O receio da repetição de efeitos como os vistos no movimento grevista de 1917 deu
consistência às advertências de Octacílio Pereira, como a manifestada na página 121 do Relatório da
VFRGS de 1920 - sobretudo no tocante à sua constatação de que o “perigo das más influências não
estava afastado”, tendo-se em vista “quão difíceis são as condições de vida atualmente e com os
pequenos vencimentos pagos a esse pessoal não há regime de economia doméstica que possa
equilibrar as despesas imprescindíveis.”
Desde o início do século que formas semelhantes de preocupação eram trazidas a
público pela ação de alguns intelectuais e representantes das classes dominantes no cenário
nacional. Ainda que com respostas distintas, concessões são feitas por algumas parcelas das
classes dominantes nesse contexto, especialmente as dos grandes centros urbanos no país, que
mais ressentiam-se da efervescência do movimento operário. Intelectuais como Alberto Torres e
seus seguidores eram ouvidos nos bastidores do Congresso Nacional.
Para estes, prevalecia um mundo caótico no Brasil republicano. Segundo o pensamento
de alguns, a situação ameaçava a própria integridade da nação. Oliveira Vianna, por exemplo, previa
um agravamento dos problemas enfrentados pelo país, especialmente pelo fato de terem surgido no
cenário político novas forças sociais que escapavam ao controle do mundo rural, como os industriais,
os operários, os imigrantes. Em Pequenos Estudos, publicados em 1921, esse pensador dizia ainda
acreditar numa volta ao mundo rural, ao “velho culto nacional da terra opima e nutridora”, ainda
depositava suas esperanças em orientar a juventude a amar a terra, o campo, o arado, “símbolos
toscos e obscuros desse patriotismo civil, que é quase tudo” (Moraes e Bastos, 1993: 30).
É difícil avaliar se - ou como - essas premissas estenderam-se à consciência operária, ou afirmar
que os projetos legais criados neutralizam aquilo que os trabalhadores urbanos guardavam: suas heranças e lutas
de resistência ao Estado e ao empresariado. As dificuldades encontradas para driblar a organização fragmentada
6
Relatório da VFRGS, dados do ano de 1920, Porto Alegre, 30/4/1921: 119.
do assistencialismo dos empregados da VFRGS parecia ser contraditória às diretrizes dadas ao Estado brasileiro
a partir dos anos 30 pelos próprios políticos gaúchos.

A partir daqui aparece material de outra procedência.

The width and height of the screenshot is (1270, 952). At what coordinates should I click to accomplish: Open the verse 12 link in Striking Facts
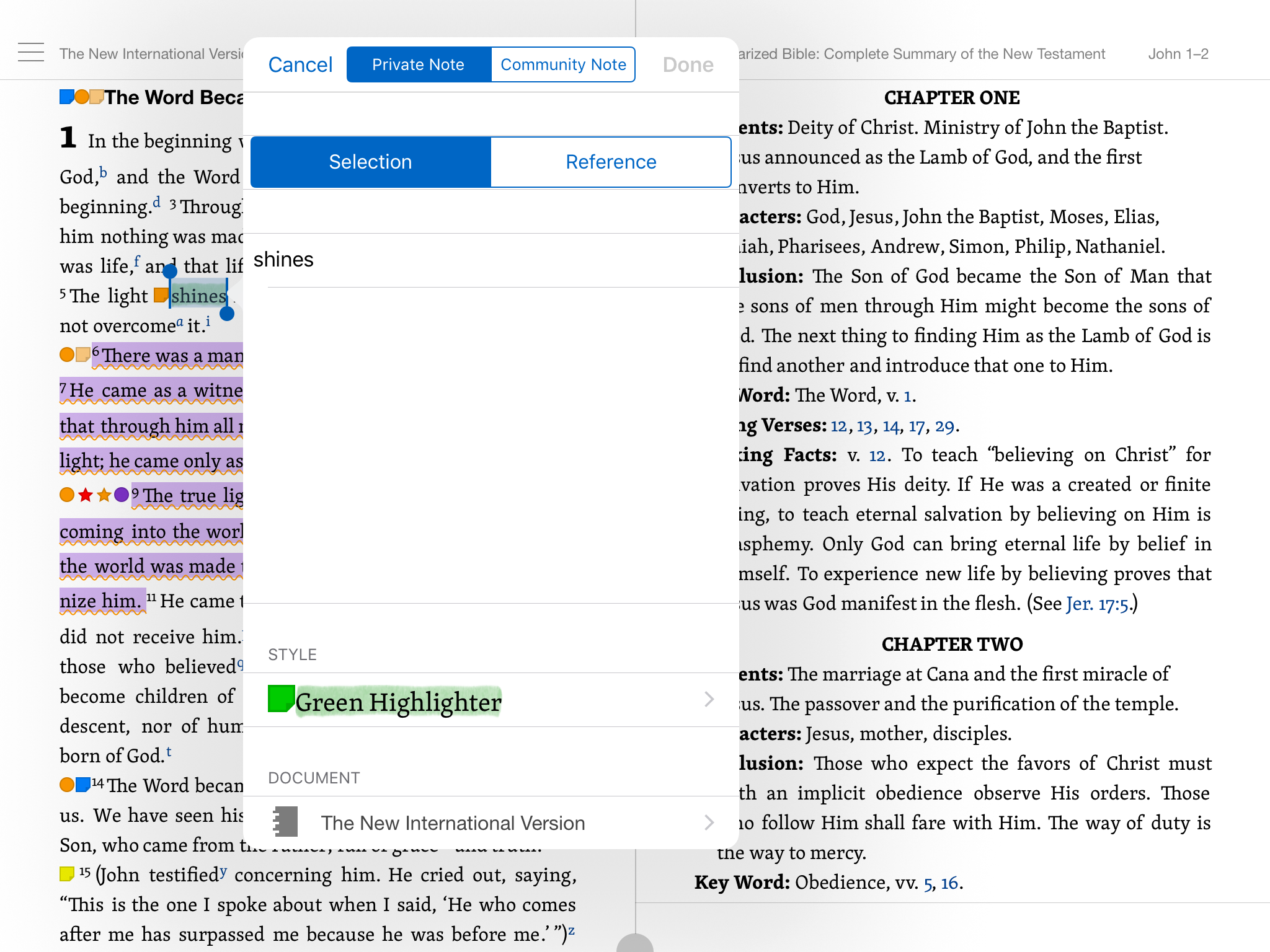point(877,456)
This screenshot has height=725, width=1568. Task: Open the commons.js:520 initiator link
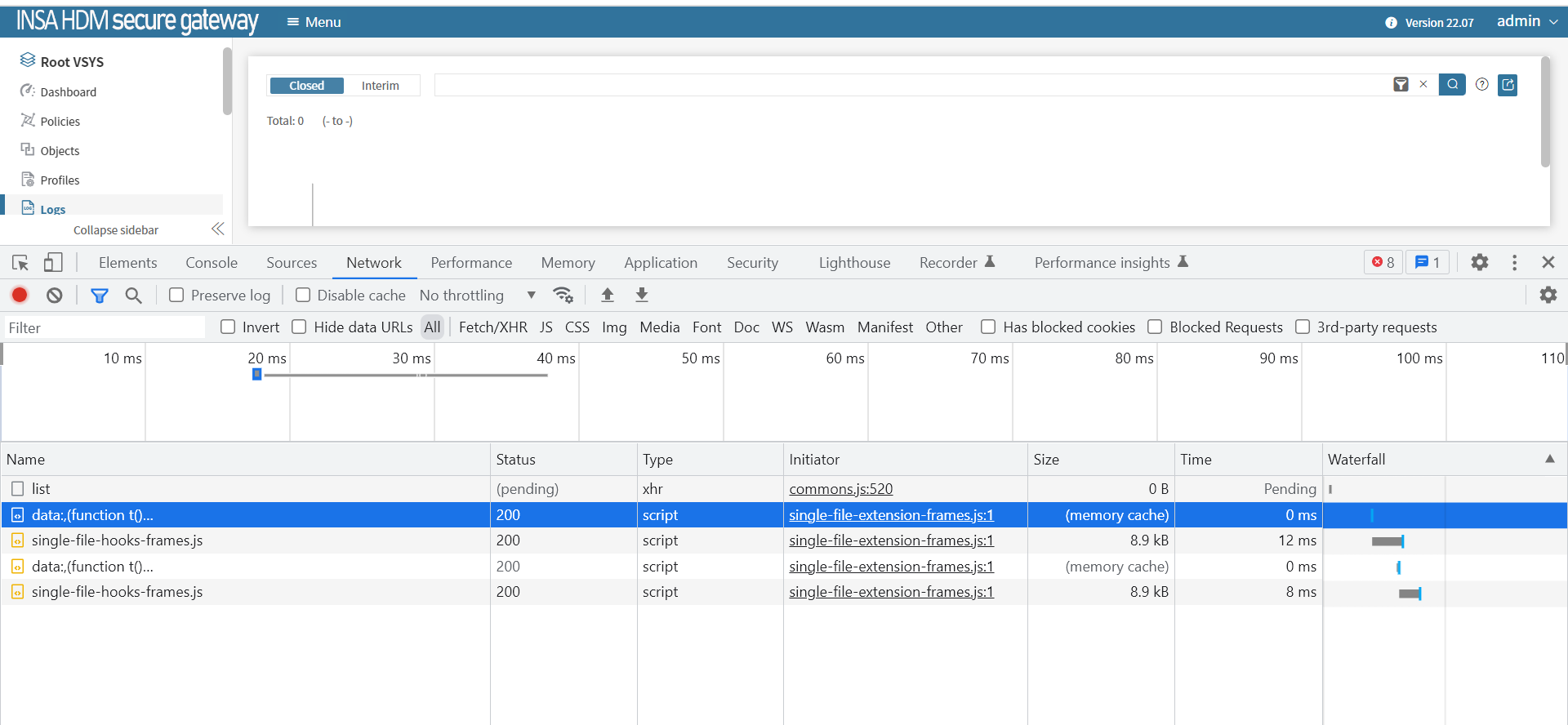(840, 488)
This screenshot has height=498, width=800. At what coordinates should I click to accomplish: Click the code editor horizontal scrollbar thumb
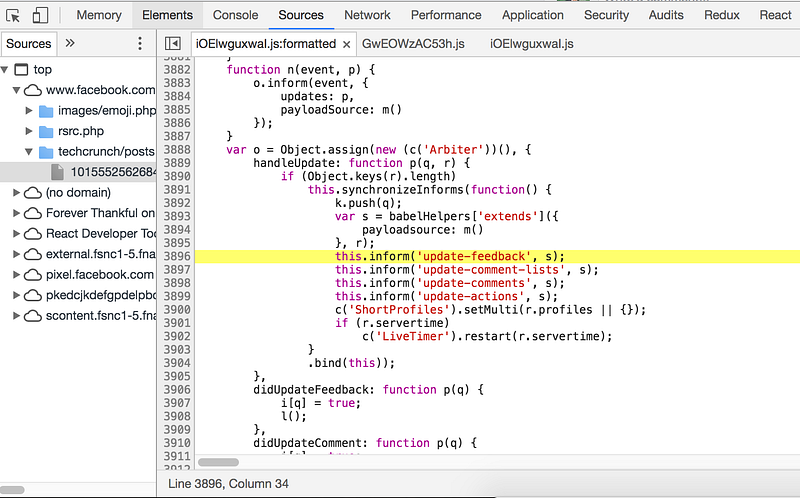point(218,462)
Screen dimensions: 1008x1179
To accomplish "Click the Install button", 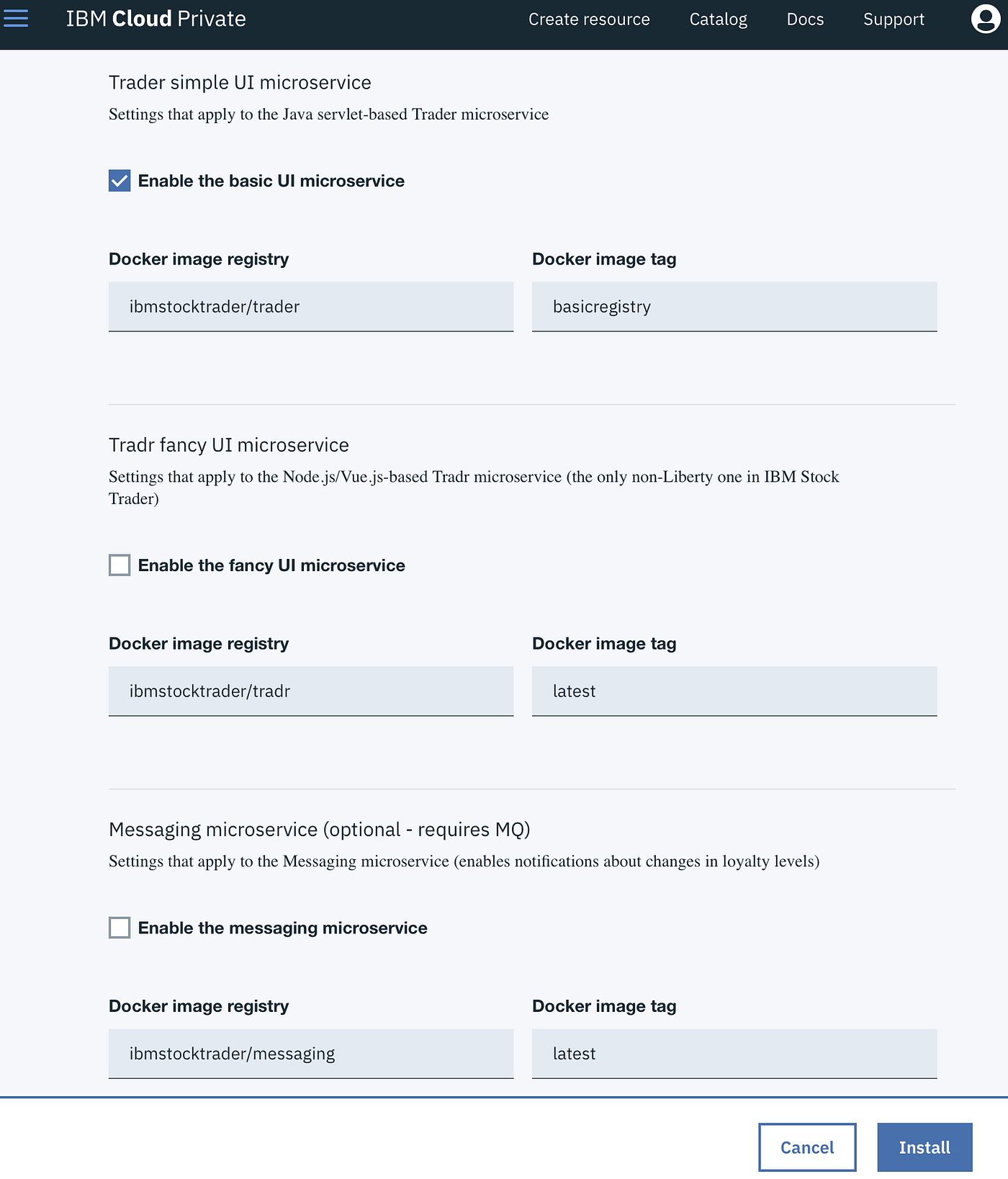I will (924, 1147).
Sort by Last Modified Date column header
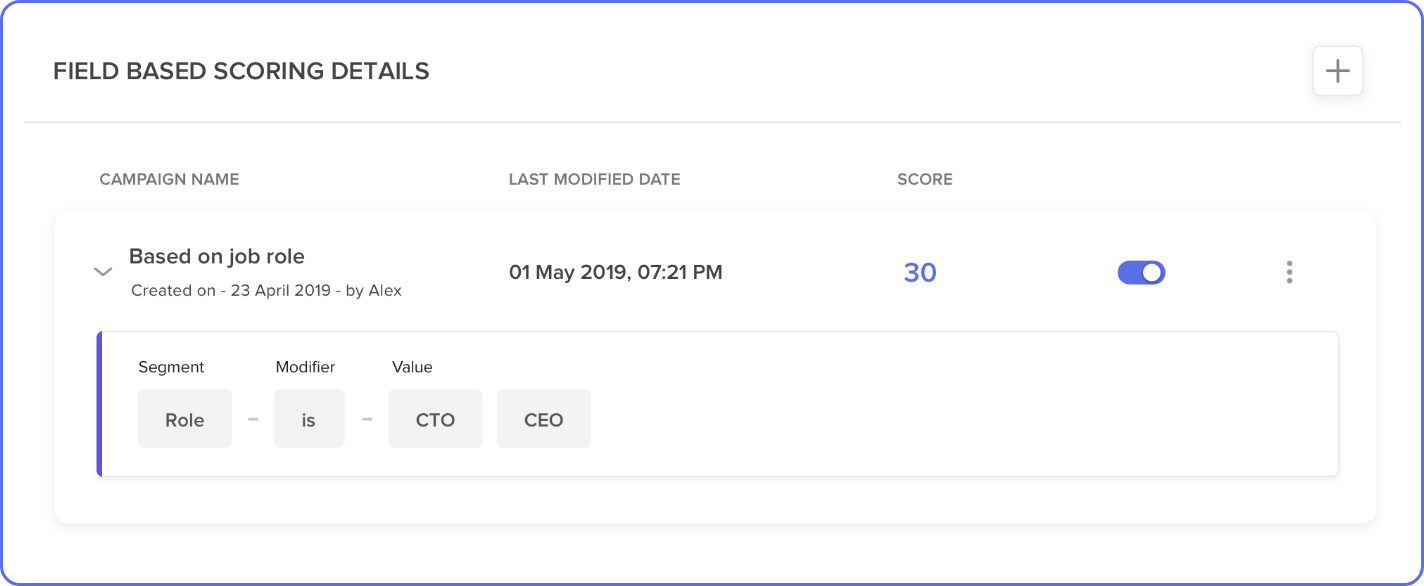This screenshot has height=586, width=1424. click(x=594, y=180)
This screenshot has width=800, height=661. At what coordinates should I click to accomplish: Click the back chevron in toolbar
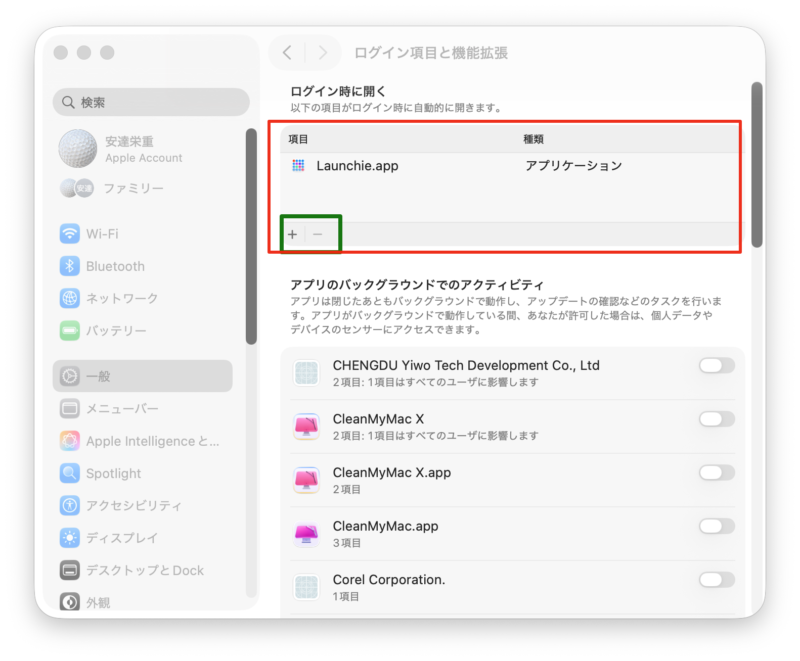pyautogui.click(x=288, y=53)
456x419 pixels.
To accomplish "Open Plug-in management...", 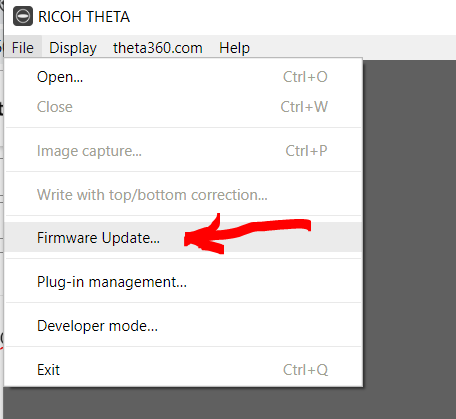I will pos(184,282).
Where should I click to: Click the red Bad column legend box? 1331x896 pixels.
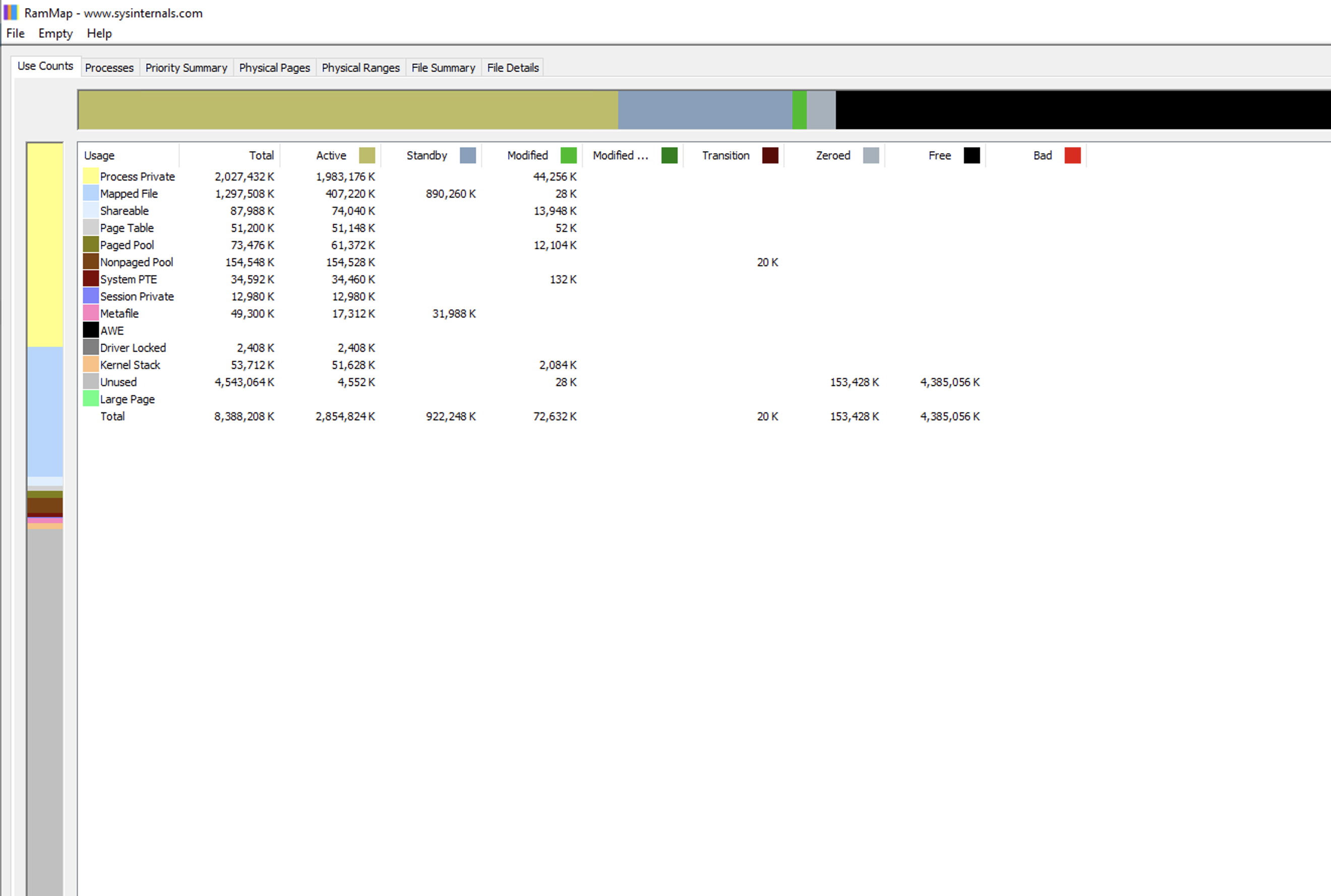(x=1072, y=155)
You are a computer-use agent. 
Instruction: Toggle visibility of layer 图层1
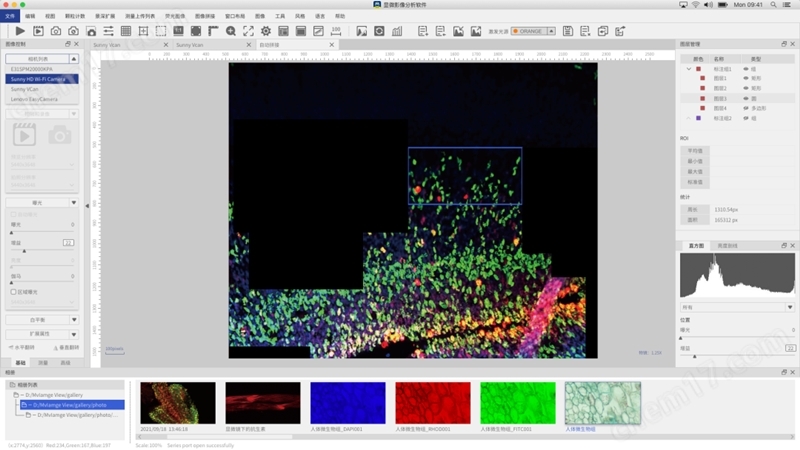pyautogui.click(x=746, y=78)
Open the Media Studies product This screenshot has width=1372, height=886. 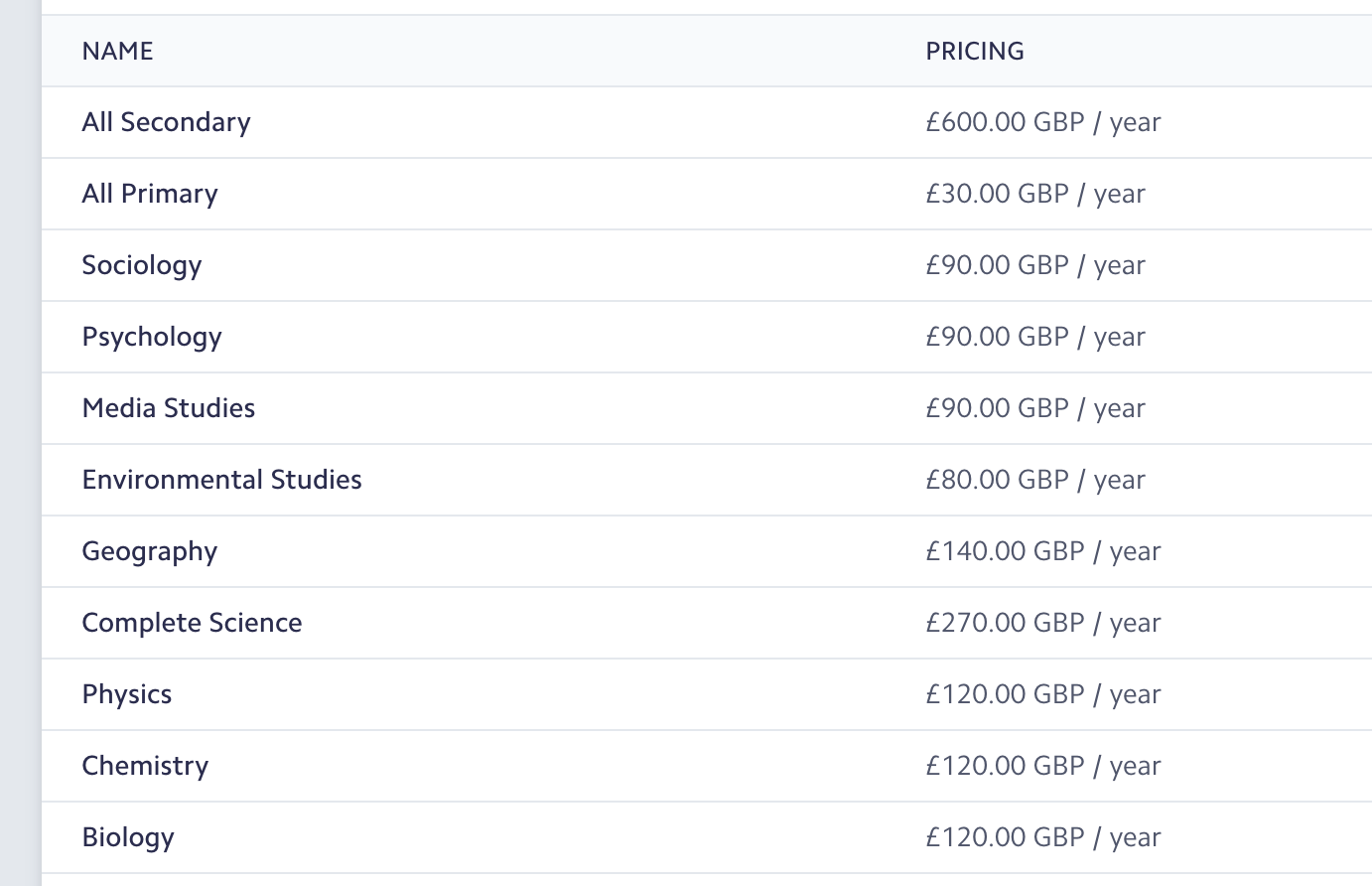point(707,408)
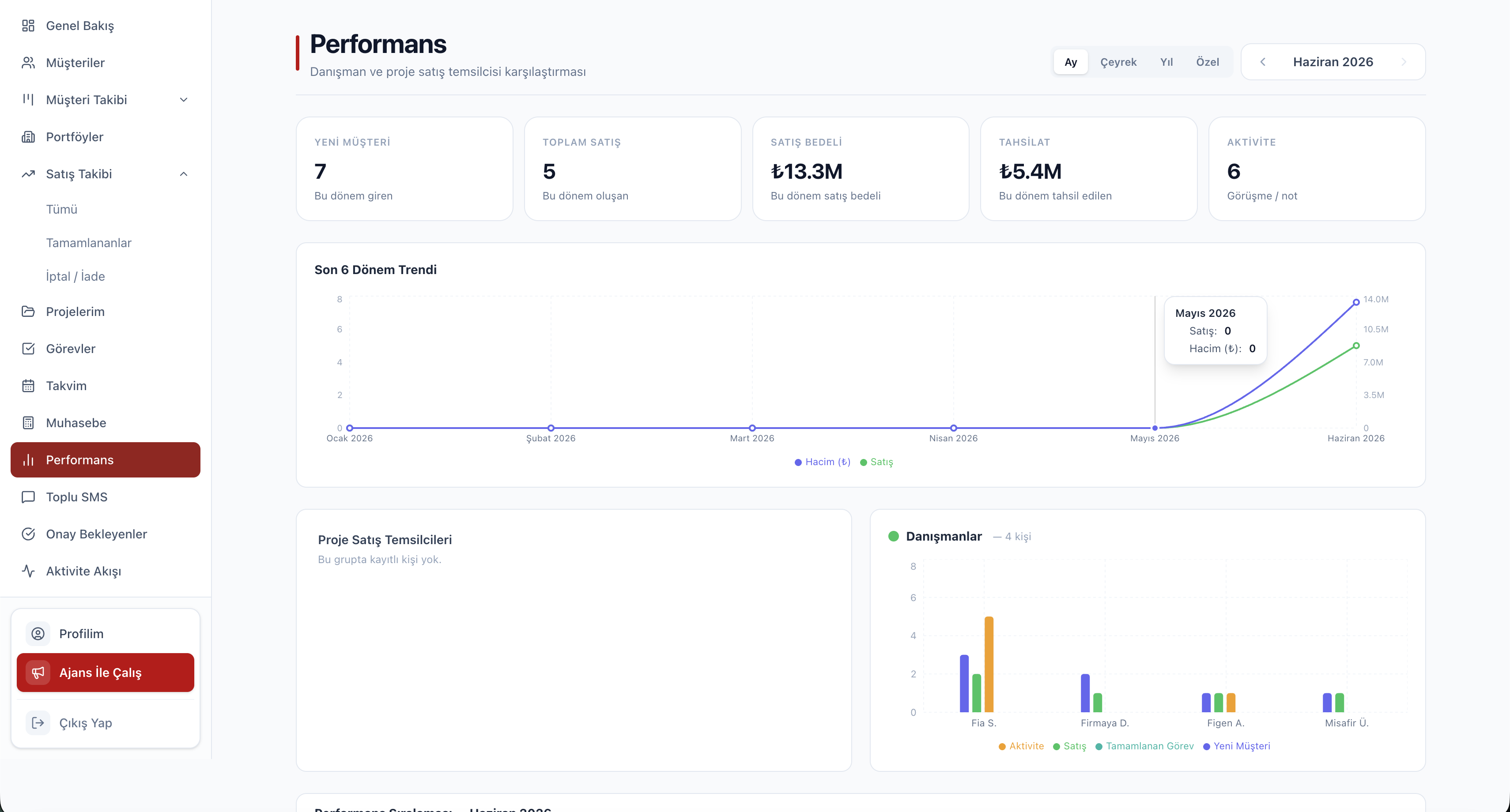The height and width of the screenshot is (812, 1510).
Task: Click the Toplu SMS message icon
Action: (x=28, y=497)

Esse tema, longe de ser esgotado no presente artigo,
merece grande atenção por parte dos estudiosos que tratam do processo de intervenção estatal no país.
É nos anos 20, portanto, que através da definição de um sistema que os mecanismos de cooptação
operária vão direcionar para a centralização da previdência social. Me parece que a pouca expressão ou a
inexistência de um montepio na VFRGS implicou na formação, logo em 1923, de uma CAP – diferentemente de
outras ferrovias estatais no país, onde isso somente ocorreu a partir de1926. Convém lembrar que o sistema de
montepio, restrito a poucas parcelas do funcionalismo público, surgiu no final do século XVIII oferecendo
benefícios diversos a soldados, escrivães e a outros segmentos de trabalhadores empregados em determinadas
repartições públicas.
O SISTEMA PREVIDENCIÁRIO
Uma matéria do jornal socialista A Democracia, do dia 1o de maio de 1905, surgiria a emergência
de garantias sociais: “por meios legais ou ilegais, o promotor e defensor dos interesses de todas as classes”
(Petersen e Lucas, 1992: 131-132). Para Petersen e Lucas, a arregimentação associativa transformou-se num
espaço de destaque da luta política da militância operária gaúcha na última década do século XIX. No tocante ao
processo de redefinições da vanguarda operária, ambas as autoras detectaram a importância da defesa da
legislação social como razão para explicar o fortalecimento da social-democracia na organização operária
gaúcha, principalmente no início do século XX.
Contudo, como uma historiadora demonstrou, além das rivalidades a solidariedade na organização
operária era evidente. Em seu estudo, sobre o movimento dos trabalhadores no Rio Grande do Sul das primeiras
décadas deste século, Isabel Bilhão enfatiza que a solidariedade mesclava-se às relações da militância sindical:
dificultando assim a identificação do começo e do término de uma determinada ideologia política (Bilhão: 1999:
109).
No que tange ao tratamento de nosso objeto de estudo, convém notar que – entre os anos 20 e 30
deste século - as lideranças dos empregados da VFRGS aparentemente apoiaram uma tendência de restrição aos
serviços que vinham sendo oferecidos por meio da sua própria CAP. Esta postura, aliás, passou a ser assumida a
partir de maio de 1931 por um número cada vez maior de representantes do sindicalismo dos trabalhadores de
algumas estradas de ferro paulistas.
Dava-se assim consistência, à falsa idéia de que havia setores operários segurados que não viam
como um ponto positivo a manutenção do tratamento médico através do sistema das CAPs. A preocupação “no
sentido de limitar à indispensável a despesa” dessas lideranças operárias, objetivando garantir o oferecimento de
outros benefícios por meio da sua CAP, vinha em boa parte justificar a referida postura. Por outro lado,
principalmente sindicalistas ligados aos ferroviários valorizavam a atribuição de aposentadorias e pensões
através do modelo previdenciário regulamentado.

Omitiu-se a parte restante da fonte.